There is also a risk that the market will be swamped with many cards all vying for the same consumer, adds Towler. Yet he and many others feel that prepay gift cards can be built upon to drive retail sales, with more sophisticated wedding card schemes and online gift card accounts whereby people could create a wish-list for friends and family to contribute to. “Young Johnny could have a web account showing the iPod he wants for Christmas, with aunts and uncles invited to put money on to a particular card,” he suggests. Retailers are also looking at the potential for multiple-user or group gift cards, so that mum, dad, son and daughter can all benefit from, say, an Asda or Debenhams card.

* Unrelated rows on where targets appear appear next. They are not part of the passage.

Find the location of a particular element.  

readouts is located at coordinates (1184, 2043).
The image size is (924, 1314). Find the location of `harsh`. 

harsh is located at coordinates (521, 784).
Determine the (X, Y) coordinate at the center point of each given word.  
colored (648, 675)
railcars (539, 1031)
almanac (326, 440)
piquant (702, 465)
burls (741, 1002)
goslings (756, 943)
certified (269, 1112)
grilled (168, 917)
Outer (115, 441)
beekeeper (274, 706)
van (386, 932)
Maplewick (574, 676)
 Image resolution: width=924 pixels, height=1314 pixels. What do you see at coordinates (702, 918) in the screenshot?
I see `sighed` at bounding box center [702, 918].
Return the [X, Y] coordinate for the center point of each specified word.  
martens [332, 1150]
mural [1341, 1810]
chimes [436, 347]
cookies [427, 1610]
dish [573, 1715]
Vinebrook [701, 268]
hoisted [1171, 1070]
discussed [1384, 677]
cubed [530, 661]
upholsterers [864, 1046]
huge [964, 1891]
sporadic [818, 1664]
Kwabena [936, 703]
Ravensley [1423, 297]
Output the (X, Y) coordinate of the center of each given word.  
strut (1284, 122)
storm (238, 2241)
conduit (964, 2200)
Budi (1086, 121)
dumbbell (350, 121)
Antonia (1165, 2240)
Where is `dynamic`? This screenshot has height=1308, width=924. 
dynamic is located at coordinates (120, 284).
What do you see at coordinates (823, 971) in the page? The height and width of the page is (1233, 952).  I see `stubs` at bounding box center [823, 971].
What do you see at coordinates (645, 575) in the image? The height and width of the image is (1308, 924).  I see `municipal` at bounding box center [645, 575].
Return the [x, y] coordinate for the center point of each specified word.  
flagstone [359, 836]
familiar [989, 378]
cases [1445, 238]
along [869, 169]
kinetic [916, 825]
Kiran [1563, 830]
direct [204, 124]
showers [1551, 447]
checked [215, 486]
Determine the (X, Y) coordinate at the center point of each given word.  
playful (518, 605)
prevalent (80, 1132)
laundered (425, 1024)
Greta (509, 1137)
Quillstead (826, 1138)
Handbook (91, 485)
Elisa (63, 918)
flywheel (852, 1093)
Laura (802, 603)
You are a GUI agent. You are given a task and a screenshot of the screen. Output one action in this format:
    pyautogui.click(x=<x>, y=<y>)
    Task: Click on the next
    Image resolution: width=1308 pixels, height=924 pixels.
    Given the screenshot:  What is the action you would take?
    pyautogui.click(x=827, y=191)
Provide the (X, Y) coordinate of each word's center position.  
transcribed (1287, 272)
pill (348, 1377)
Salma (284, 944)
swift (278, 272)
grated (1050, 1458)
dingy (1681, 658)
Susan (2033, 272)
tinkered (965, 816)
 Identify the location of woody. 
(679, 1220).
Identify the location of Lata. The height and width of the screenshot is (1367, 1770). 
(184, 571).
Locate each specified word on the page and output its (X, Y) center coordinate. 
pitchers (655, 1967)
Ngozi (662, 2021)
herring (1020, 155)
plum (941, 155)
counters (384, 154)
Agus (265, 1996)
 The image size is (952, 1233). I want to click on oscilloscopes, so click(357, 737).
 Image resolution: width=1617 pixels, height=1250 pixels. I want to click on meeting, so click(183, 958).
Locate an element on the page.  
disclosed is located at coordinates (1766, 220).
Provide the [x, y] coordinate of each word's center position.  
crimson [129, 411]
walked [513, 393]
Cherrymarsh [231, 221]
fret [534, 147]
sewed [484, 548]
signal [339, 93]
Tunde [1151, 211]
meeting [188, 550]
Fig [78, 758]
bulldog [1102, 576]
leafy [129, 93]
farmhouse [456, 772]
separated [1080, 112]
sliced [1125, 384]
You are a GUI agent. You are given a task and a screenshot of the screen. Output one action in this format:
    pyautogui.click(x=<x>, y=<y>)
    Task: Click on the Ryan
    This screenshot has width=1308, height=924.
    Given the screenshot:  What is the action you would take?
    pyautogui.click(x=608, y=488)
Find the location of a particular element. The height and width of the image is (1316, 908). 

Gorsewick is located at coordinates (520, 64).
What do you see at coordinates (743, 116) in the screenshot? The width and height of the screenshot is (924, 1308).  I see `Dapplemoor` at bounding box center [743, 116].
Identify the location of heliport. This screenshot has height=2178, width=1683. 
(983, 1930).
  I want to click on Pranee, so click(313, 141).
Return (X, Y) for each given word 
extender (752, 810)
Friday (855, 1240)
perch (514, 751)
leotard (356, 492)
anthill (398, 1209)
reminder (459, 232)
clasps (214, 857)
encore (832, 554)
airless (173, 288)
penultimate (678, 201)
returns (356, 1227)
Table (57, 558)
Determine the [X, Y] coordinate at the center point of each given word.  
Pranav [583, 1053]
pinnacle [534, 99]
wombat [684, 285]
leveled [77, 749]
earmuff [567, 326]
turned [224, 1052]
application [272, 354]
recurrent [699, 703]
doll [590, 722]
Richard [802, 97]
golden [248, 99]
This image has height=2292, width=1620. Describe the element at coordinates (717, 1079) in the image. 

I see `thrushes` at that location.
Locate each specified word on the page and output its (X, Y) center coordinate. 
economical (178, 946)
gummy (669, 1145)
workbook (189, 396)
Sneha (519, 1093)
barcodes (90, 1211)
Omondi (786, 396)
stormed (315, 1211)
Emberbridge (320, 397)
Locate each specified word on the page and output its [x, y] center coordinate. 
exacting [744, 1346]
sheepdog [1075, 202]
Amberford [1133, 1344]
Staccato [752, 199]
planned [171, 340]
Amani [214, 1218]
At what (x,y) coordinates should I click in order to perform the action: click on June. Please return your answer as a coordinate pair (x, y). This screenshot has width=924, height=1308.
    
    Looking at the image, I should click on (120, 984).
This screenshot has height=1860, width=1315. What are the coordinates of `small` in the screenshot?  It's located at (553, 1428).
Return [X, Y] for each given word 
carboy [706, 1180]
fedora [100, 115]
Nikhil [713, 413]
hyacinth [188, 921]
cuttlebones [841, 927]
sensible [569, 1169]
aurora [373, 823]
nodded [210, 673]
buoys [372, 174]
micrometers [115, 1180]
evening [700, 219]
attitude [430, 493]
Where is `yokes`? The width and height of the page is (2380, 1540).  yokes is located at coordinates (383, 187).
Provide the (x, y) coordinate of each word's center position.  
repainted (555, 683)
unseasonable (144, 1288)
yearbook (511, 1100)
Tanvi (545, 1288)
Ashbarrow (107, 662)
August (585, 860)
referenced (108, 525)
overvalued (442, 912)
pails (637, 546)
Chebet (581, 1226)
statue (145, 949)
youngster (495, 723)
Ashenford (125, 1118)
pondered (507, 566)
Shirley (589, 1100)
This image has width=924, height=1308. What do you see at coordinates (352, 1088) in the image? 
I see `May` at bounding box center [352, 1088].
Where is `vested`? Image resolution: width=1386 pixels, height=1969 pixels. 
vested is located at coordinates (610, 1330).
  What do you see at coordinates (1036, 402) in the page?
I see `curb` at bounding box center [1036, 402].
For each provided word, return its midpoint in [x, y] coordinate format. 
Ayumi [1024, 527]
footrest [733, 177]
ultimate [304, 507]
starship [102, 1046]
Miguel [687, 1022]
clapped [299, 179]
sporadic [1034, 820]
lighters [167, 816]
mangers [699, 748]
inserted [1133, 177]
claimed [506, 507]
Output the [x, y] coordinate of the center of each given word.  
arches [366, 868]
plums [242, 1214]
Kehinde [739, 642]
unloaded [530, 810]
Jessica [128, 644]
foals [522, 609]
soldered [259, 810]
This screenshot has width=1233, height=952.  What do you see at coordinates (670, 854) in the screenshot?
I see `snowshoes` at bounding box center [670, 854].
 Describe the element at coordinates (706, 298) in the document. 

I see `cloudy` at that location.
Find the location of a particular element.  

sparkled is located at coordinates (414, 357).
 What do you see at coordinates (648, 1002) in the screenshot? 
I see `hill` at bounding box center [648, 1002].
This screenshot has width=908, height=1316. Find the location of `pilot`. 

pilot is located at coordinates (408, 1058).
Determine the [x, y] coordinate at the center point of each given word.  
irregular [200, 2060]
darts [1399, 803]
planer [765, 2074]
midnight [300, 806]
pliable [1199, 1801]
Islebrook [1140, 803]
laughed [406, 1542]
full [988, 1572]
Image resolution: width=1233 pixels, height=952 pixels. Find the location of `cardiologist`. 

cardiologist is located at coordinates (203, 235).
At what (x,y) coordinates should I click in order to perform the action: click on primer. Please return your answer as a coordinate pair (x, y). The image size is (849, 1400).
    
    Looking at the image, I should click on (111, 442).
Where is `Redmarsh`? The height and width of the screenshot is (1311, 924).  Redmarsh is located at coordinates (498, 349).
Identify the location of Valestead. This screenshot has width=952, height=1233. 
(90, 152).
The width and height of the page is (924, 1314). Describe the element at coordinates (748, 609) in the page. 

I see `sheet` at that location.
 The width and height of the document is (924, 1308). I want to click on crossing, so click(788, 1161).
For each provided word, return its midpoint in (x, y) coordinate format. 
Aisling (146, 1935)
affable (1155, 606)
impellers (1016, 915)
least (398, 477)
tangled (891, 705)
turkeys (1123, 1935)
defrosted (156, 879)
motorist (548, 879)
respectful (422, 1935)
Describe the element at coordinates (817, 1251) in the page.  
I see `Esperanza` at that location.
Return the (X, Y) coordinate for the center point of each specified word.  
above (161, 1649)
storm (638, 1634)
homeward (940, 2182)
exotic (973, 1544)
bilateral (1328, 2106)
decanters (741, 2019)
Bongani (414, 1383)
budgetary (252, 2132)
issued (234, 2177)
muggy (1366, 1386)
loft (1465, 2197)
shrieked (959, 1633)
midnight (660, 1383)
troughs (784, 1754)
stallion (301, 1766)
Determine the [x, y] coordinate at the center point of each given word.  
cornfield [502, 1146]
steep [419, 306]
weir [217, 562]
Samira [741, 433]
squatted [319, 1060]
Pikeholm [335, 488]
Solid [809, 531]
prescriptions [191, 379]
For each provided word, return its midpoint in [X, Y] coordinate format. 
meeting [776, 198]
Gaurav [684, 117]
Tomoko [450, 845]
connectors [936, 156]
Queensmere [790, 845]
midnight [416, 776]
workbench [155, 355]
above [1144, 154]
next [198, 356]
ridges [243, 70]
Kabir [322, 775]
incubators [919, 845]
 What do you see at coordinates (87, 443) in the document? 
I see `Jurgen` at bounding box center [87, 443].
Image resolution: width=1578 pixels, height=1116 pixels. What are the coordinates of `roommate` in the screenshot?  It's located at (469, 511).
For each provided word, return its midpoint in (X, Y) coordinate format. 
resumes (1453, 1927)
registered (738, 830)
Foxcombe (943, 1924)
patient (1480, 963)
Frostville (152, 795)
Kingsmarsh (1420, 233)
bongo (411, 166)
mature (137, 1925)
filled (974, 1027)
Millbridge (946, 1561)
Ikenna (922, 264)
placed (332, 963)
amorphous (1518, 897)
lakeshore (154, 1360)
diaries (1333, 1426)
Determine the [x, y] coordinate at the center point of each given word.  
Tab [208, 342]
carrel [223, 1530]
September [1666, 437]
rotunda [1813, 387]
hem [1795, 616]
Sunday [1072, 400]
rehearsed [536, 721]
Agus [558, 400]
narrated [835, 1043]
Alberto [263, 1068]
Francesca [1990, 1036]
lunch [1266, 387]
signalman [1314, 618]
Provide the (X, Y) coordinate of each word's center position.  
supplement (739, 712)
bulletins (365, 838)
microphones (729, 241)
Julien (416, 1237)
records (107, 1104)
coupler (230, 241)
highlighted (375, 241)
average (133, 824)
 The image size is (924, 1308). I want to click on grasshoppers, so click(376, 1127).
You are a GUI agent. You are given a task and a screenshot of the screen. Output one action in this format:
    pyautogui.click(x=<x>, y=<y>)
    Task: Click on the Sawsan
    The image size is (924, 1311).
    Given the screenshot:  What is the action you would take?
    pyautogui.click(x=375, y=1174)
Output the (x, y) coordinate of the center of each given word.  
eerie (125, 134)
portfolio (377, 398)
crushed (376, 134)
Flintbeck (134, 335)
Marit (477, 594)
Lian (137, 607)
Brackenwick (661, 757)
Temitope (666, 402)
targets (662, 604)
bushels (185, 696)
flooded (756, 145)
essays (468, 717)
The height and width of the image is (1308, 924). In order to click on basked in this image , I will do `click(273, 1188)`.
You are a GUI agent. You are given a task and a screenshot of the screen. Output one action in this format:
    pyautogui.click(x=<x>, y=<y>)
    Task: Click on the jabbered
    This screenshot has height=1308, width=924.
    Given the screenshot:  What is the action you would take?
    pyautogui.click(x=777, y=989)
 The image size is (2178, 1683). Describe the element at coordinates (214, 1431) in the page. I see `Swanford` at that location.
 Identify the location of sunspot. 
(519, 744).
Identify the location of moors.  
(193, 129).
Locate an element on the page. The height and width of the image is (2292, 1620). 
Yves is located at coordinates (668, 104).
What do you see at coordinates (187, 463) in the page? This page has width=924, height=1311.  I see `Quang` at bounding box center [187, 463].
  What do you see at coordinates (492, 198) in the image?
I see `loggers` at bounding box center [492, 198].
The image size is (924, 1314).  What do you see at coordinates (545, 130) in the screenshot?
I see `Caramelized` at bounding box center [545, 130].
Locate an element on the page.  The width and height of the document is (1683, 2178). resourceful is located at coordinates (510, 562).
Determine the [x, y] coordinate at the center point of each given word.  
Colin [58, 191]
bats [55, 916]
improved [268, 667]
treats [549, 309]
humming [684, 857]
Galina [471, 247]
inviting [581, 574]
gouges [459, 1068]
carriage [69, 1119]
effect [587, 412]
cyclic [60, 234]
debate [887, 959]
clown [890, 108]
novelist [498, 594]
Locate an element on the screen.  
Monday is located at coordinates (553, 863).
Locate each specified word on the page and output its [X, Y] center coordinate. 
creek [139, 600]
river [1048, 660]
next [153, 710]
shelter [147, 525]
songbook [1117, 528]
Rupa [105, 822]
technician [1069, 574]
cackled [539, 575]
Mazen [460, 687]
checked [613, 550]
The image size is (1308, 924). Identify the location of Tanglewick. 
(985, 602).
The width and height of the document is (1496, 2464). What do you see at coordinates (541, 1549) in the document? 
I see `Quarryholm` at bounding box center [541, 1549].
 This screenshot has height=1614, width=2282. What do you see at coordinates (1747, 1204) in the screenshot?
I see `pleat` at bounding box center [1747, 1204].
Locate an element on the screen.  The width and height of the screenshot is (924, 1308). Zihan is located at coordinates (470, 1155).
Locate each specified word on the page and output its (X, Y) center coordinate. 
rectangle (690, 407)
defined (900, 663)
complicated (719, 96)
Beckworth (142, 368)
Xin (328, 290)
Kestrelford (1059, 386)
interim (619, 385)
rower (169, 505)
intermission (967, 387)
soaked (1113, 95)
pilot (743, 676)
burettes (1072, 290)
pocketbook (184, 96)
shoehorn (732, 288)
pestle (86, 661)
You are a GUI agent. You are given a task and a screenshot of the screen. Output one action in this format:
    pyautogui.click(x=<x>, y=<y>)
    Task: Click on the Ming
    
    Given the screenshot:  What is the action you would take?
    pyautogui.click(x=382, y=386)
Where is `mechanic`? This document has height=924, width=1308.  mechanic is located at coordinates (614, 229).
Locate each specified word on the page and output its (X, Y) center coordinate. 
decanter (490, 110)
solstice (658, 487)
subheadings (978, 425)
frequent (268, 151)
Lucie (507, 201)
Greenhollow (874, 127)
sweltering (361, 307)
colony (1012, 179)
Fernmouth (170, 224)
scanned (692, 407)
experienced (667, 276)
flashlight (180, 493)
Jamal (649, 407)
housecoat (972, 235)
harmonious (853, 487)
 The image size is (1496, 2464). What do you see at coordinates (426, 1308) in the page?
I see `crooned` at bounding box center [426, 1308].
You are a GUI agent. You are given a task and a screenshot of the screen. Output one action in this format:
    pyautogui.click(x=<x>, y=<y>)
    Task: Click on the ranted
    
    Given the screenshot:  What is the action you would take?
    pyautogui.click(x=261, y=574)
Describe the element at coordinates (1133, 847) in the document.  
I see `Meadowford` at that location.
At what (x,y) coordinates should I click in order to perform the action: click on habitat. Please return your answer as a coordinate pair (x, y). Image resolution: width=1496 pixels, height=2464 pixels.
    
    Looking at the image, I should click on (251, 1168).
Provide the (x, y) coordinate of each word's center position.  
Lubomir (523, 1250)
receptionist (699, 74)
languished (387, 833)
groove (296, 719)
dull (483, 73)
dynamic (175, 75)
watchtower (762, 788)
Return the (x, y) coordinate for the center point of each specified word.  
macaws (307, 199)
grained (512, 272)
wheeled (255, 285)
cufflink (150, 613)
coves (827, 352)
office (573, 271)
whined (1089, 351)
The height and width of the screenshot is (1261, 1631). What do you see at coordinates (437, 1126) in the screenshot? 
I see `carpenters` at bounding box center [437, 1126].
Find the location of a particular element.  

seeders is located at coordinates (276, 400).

“It’s true that stored-value cards have been slow to take off and the market is embryonic still,” says Chris Harris, head of sales at DataCash, which provides payment processing solutions. “Like all new business models, it takes a while to discover how and where they will work best. For retailers, the gift card model is always going to appeal as it’s an excellent way of locking customers into purchasing with them.”

According to PSE Consulting, it is expected that almost a third of the£50 billion European prepay market will be for gifts. Remarkable opportunities are on the horizon for retailers if they successfully tailor their offer to genuine customer needs.


How the prepay figures add up

  • The UK’s prepay gift-card market is forecast to grow to£2.1 billion in 2007 from£200 million in 2004, according to Giftex.

  • A 2006 study by PSE Consulting forecasts that Europeans are expected to spend 75 billion (£50.5 billion) using prepay cards by 2010, representing 2.3 billion transactions a year – an increase of 110 per cent every year over the coming years. This will represent 5 per cent of total card transaction volumes and 3 per cent of total card spending.

  • Prepay gifting products (card replacement for gift vouchers) will fuel almost 30 per cent of total spend.

  • Travel products, designed to offer an alternative to travellers’ cheques and foreign cash, will account for 15 per cent of spending.

  • Internet payment cards, which provide a secure alternative to credit cards, are expected to generate 13 per cent of spending.

  • Company rewards and incentives programmes are set to account for 12 per cent of spending.